Large-scale transformer-based language models have produced substantial gains in the field of natural language processing (NLP). Training such models however is challenging, for two reasons: No single GPU has enough memory to accommodate parameter totals which have grown exponentially in recent years, and even if there were a way to train these parameters on single GPU, limited computing power would result in unrealistically long training times without model parallelism.
In the paper Efficient Large-Scale Language Model Training on GPU Clusters, a research team from NVIDIA, Stanford University and Microsoft Research propose a novel parallelization schedule which improves throughput by more than 10 percent with a comparable memory footprint, showing that such strategies can be composed to achieve high aggregate throughput (502 petaFLOP/s) while training large models with up to a trillion parameters.

The researchers first introduce techniques that combine data parallelism with tensor model parallelism and pipeline model parallelism to facilitate the efficient training of large models.

With data parallelism, each “worker” has a copy of the full model, and the input dataset is sharded. The workers periodically aggregate their gradients so they all maintain a consistent version of the weights. In pipeline parallelism, the layers of a model are sharded across multiple devices. Because pipelining schemes must ensure that inputs see consistent weight versions across forward and backward passes, the researchers look at two scheduling approaches: default scheduling and scheduling with interleaved stages.
The team observes that the default schedule approach has a high memory footprint, as it requires stashed intermediate activations to be kept in memory.
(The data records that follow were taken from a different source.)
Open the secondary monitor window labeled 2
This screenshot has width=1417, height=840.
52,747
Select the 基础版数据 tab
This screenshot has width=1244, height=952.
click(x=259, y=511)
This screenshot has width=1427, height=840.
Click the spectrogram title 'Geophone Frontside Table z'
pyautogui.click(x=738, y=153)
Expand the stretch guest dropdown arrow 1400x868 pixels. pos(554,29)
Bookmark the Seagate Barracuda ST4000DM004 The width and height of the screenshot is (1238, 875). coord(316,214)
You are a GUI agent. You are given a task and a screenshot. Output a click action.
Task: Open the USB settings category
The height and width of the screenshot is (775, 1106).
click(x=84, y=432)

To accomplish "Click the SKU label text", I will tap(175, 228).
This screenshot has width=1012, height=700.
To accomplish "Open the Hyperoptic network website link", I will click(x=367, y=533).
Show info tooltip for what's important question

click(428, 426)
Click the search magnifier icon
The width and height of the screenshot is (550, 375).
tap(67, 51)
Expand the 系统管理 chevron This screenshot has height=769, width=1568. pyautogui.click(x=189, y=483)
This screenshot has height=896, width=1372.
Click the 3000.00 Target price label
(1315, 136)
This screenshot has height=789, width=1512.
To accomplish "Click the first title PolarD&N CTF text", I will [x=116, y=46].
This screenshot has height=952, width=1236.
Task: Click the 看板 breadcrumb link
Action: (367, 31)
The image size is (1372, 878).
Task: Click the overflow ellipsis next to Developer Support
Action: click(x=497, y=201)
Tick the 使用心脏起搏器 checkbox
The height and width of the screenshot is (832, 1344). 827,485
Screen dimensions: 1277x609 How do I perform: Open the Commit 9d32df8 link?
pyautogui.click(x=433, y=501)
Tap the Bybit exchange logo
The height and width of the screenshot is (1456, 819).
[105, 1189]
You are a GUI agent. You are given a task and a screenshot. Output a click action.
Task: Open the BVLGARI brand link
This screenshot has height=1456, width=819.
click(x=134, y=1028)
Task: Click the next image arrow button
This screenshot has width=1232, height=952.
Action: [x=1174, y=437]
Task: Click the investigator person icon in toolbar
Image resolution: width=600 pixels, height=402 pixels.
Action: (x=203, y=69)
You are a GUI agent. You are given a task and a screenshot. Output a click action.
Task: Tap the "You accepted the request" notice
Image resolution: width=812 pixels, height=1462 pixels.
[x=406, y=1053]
They thus opt for a modified PipeDream-Flush schedule, which is much more memory-efficient. Although the scheduling with interleaved stages approach is able to reduce pipeline bubble size, it also has drawbacks, as it requires extra communication.
In tensor model parallelism, individual model layers are partitioned over multiple devices. The proposed method uses a Megatron project-inspired partitioning strategy for transformer layers, the bedrock of language models.
The researchers tested their combined pipeline, tensor model and data parallelism approach to determine whether it could improve communication and computation performance when training GPT model sizes ranging from a billion to a trillion parameters.

The results show the proposed composition of tensor, pipeline, and data parallelism enables training iterations on a model with 1 trillion parameters at 502 petaFLOP/s on 3072 GPUs, achieving per-GPU throughput of 52 percent of peak, bettering the 36 percent obtained by previous approaches on similar-sized models. The method can scale to thousands of GPUs, and achieves a two-order-of-magnitude increase over existing systems on model sizes that can be efficiently trained.
The code is available on the project GitHub. The paper Efficient Large-Scale Language Model Training on GPU Clusters is on arXiv.